------ Information shown
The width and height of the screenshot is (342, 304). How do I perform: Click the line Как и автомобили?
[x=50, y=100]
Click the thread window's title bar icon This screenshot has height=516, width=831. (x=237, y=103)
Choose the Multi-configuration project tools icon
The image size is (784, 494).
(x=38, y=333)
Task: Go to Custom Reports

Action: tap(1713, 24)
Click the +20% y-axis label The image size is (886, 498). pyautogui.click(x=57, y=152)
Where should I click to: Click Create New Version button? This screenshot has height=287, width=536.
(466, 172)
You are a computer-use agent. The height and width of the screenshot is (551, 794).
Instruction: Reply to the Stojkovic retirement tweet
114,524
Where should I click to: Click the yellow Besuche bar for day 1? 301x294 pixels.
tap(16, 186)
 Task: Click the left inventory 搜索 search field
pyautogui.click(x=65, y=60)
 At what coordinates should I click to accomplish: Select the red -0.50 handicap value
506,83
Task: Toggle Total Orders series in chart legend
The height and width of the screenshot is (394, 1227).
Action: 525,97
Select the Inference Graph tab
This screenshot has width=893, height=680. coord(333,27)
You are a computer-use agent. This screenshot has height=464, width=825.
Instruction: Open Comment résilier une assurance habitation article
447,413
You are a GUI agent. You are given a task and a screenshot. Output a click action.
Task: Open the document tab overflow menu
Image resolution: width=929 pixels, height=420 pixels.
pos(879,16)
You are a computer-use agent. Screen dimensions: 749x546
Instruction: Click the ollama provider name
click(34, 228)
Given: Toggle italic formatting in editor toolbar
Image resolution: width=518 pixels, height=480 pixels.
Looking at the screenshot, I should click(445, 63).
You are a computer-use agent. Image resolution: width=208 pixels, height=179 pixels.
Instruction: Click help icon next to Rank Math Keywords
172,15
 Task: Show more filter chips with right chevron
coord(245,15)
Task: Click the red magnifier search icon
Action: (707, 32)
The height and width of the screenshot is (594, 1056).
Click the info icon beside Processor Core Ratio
------------
◆ **What the task requires**: Retype the listing above exactly as it appears.

◆ **Exercise answer**:
The width and height of the screenshot is (342, 304). How do I perform: Click the line Как и автомобили?
[x=50, y=100]
Click the thread window's title bar icon This screenshot has height=516, width=831. (x=237, y=103)
Choose the Multi-configuration project tools icon
The image size is (784, 494).
(x=38, y=333)
Task: Go to Custom Reports

Action: tap(1713, 24)
Click the +20% y-axis label The image size is (886, 498). pyautogui.click(x=57, y=152)
Where should I click to: Click Create New Version button? This screenshot has height=287, width=536.
(466, 172)
You are a computer-use agent. The height and width of the screenshot is (551, 794).
Instruction: Reply to the Stojkovic retirement tweet
114,524
Where should I click to: Click the yellow Besuche bar for day 1? 301x294 pixels.
tap(16, 186)
 Task: Click the left inventory 搜索 search field
pyautogui.click(x=65, y=60)
 At what coordinates should I click to accomplish: Select the red -0.50 handicap value
506,83
Task: Toggle Total Orders series in chart legend
The height and width of the screenshot is (394, 1227).
Action: 525,97
Select the Inference Graph tab
This screenshot has width=893, height=680. coord(333,27)
You are a computer-use agent. This screenshot has height=464, width=825.
Instruction: Open Comment résilier une assurance habitation article
447,413
You are a GUI agent. You are given a task and a screenshot. Output a click action.
Task: Open the document tab overflow menu
Image resolution: width=929 pixels, height=420 pixels.
pos(879,16)
You are a computer-use agent. Screen dimensions: 749x546
Instruction: Click the ollama provider name
click(34, 228)
Given: Toggle italic formatting in editor toolbar
Image resolution: width=518 pixels, height=480 pixels.
Looking at the screenshot, I should click(445, 63).
You are a computer-use agent. Image resolution: width=208 pixels, height=179 pixels.
Instruction: Click help icon next to Rank Math Keywords
172,15
 Task: Show more filter chips with right chevron
coord(245,15)
Task: Click the red magnifier search icon
Action: (707, 32)
The height and width of the screenshot is (594, 1056).
Click the info icon beside Processor Core Ratio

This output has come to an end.